** Opening Supplied data block **

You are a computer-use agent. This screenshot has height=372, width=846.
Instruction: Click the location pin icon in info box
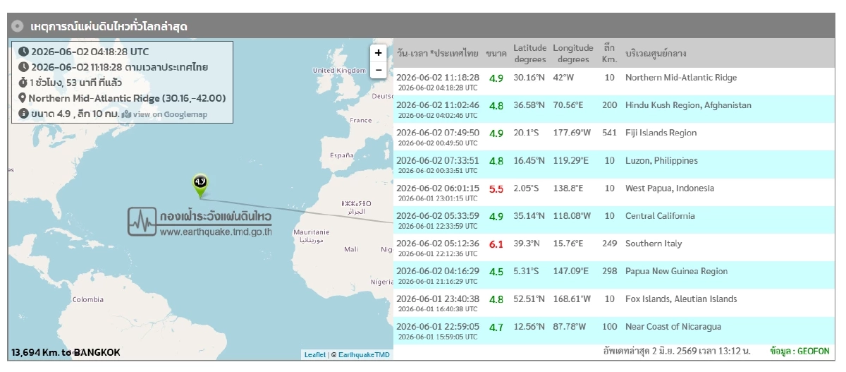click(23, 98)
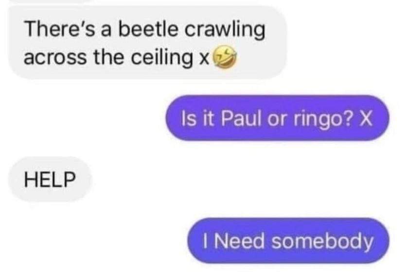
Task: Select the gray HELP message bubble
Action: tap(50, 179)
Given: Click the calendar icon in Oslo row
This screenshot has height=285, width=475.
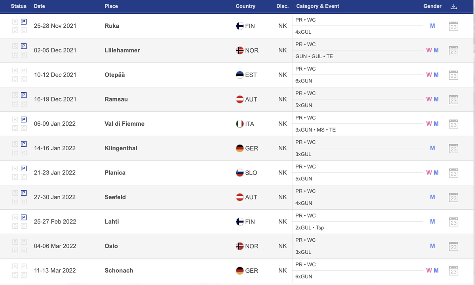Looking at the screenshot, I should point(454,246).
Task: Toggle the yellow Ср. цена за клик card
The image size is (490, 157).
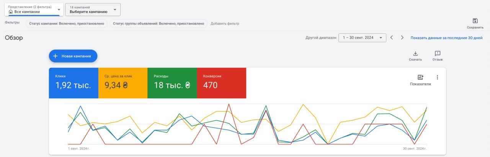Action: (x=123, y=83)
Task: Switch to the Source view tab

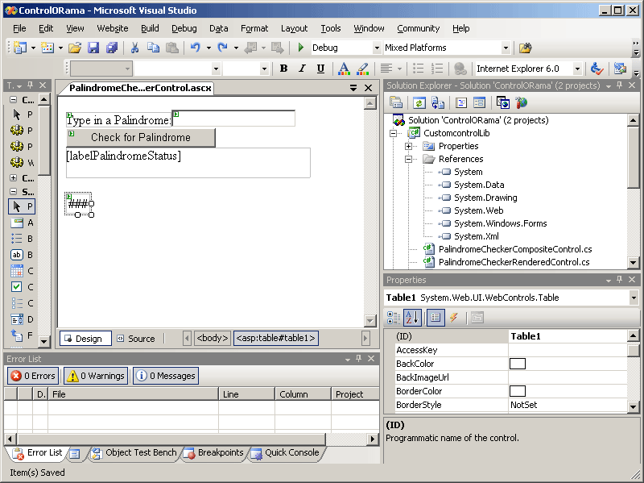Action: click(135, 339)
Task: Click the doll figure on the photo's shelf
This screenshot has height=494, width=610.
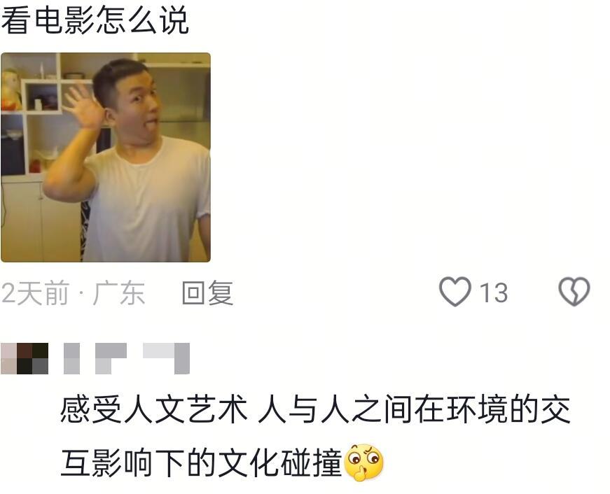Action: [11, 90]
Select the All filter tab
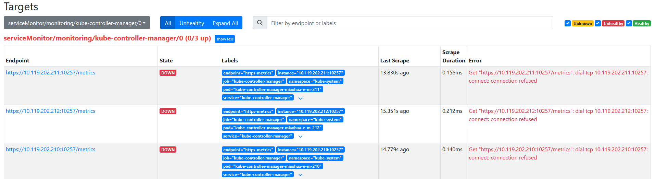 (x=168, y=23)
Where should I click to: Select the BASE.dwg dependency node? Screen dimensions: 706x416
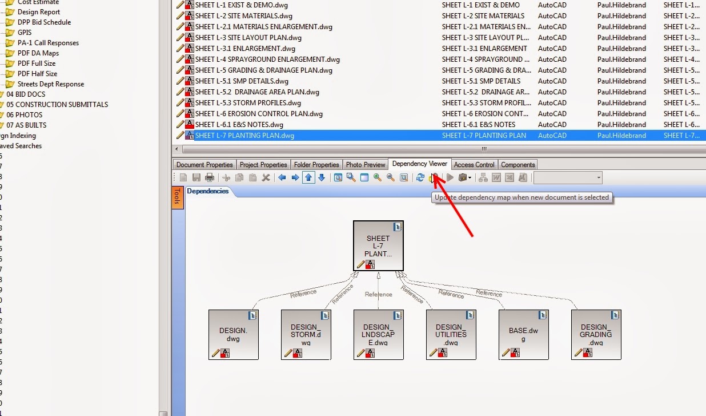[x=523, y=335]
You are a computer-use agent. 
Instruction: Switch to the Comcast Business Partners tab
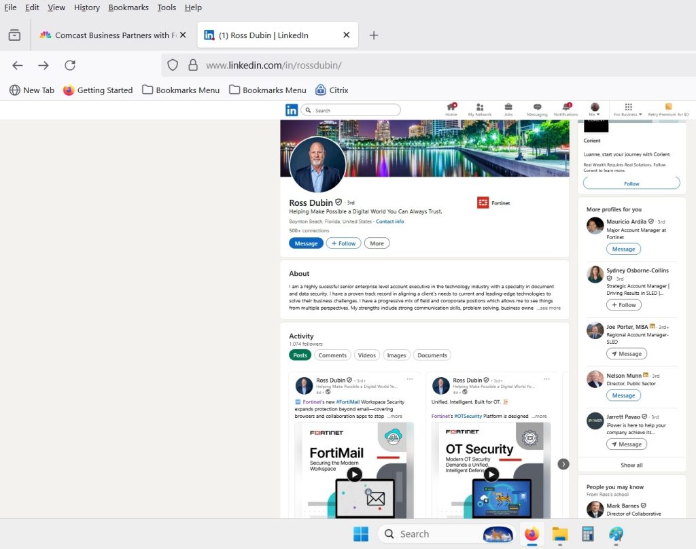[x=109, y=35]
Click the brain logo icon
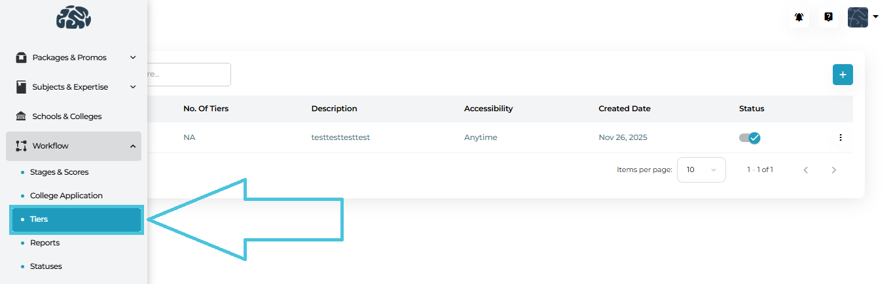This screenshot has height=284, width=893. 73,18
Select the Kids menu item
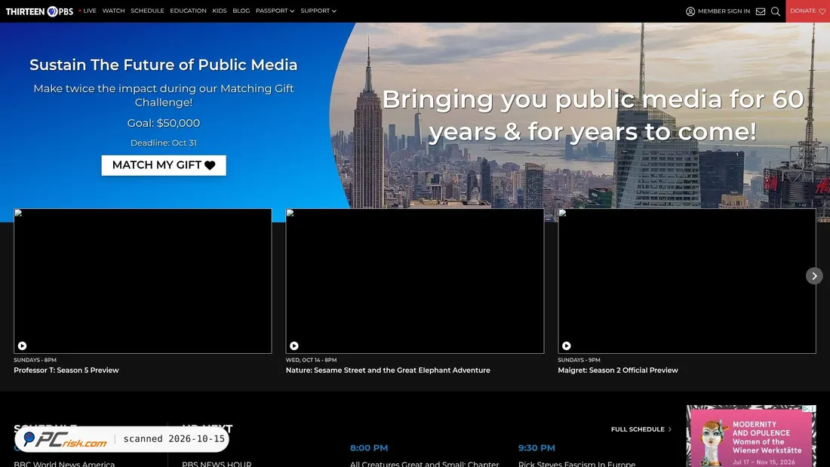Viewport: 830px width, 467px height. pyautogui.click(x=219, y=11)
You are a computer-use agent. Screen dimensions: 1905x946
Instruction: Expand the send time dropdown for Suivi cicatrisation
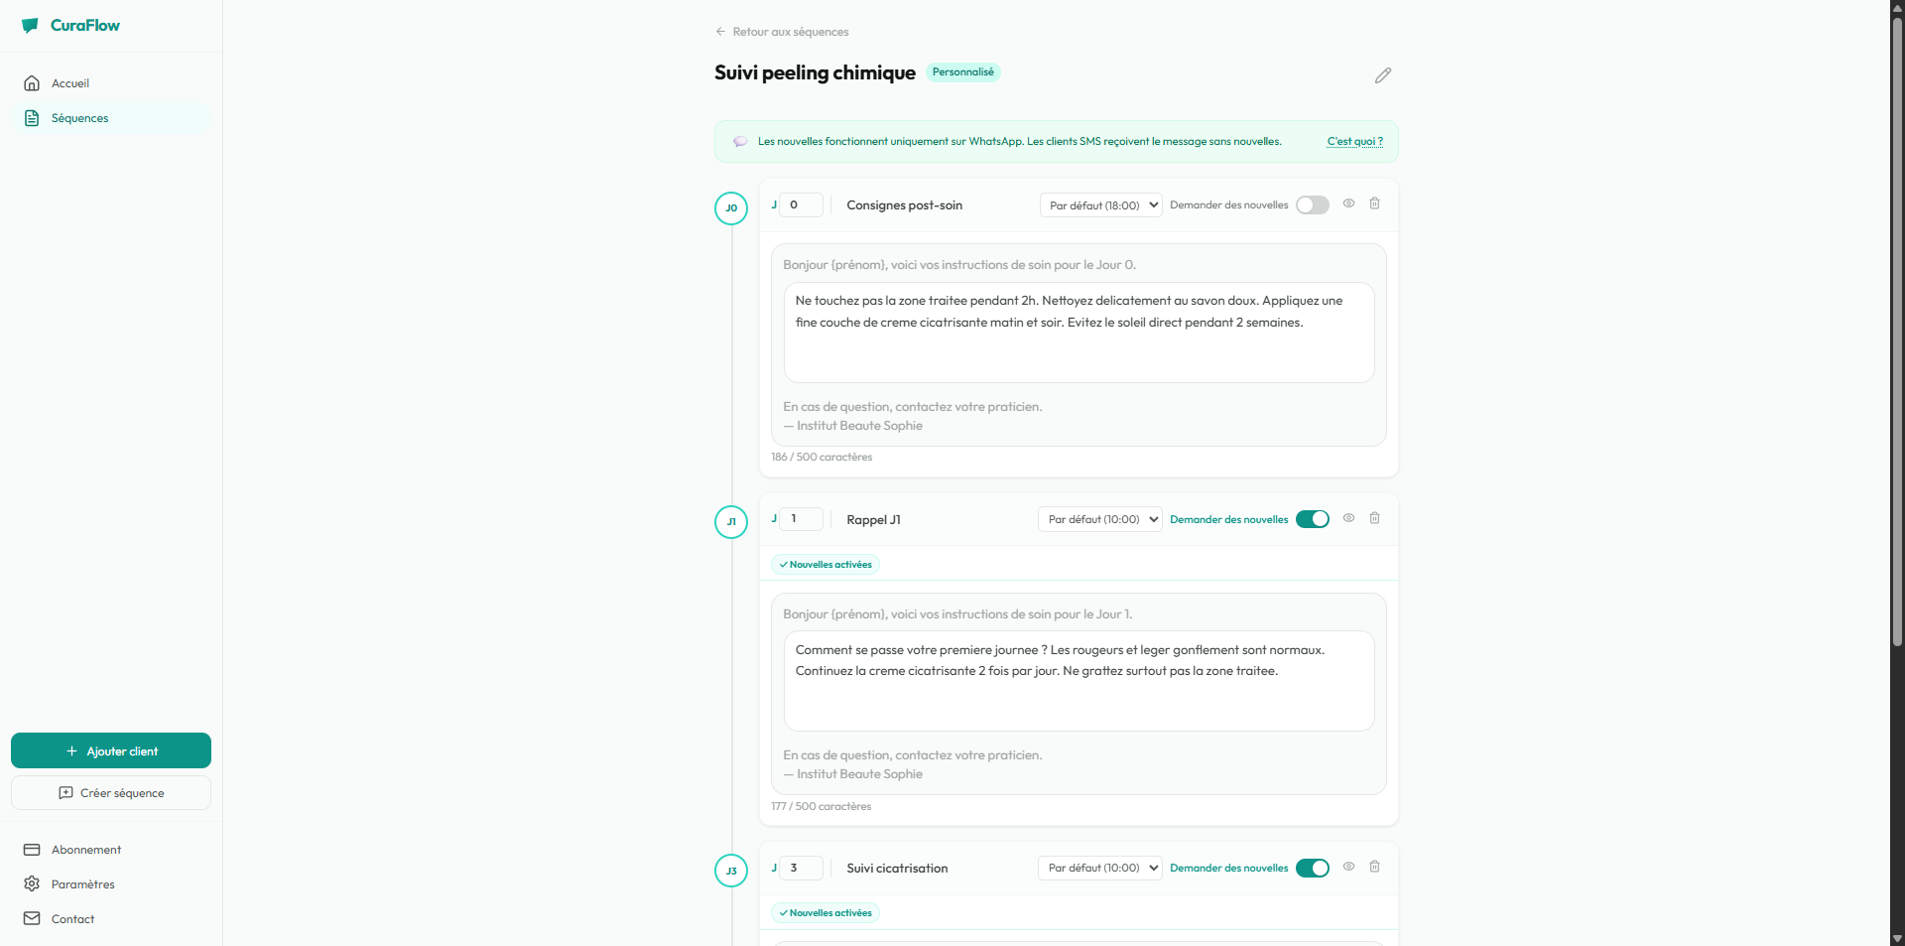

** Closing Supplied data block **

**Exercise directions**.
Retype each record exactly as it stands, but do not include the pictures.

**Completed task**.
You are a computer-use agent. This screenshot has height=372, width=846.
Instruction: Click the location pin icon in info box
click(23, 98)
Task: Select the gray HELP message bubble
Action: tap(50, 179)
Given: Click the calendar icon in Oslo row
This screenshot has height=285, width=475.
Looking at the screenshot, I should point(454,246).
Task: Toggle the yellow Ср. цена за клик card
The image size is (490, 157).
Action: (x=123, y=83)
Task: Switch to the Source view tab

Action: click(135, 339)
Task: Click the doll figure on the photo's shelf
This screenshot has height=494, width=610.
Action: [11, 90]
Select the All filter tab
 (x=168, y=23)
Where should I click to: Select the BASE.dwg dependency node? Screen dimensions: 706x416
[x=523, y=335]
You are a computer-use agent. 
Instruction: Switch to the Comcast Business Partners tab
[x=109, y=35]
Click the brain logo icon
This screenshot has height=284, width=893. 73,18
Select the Kids menu item
Viewport: 830px width, 467px height. pyautogui.click(x=219, y=11)
You are a computer-use agent. Screen dimensions: 1905x946
Instruction: Expand the send time dropdown for Suivi cicatrisation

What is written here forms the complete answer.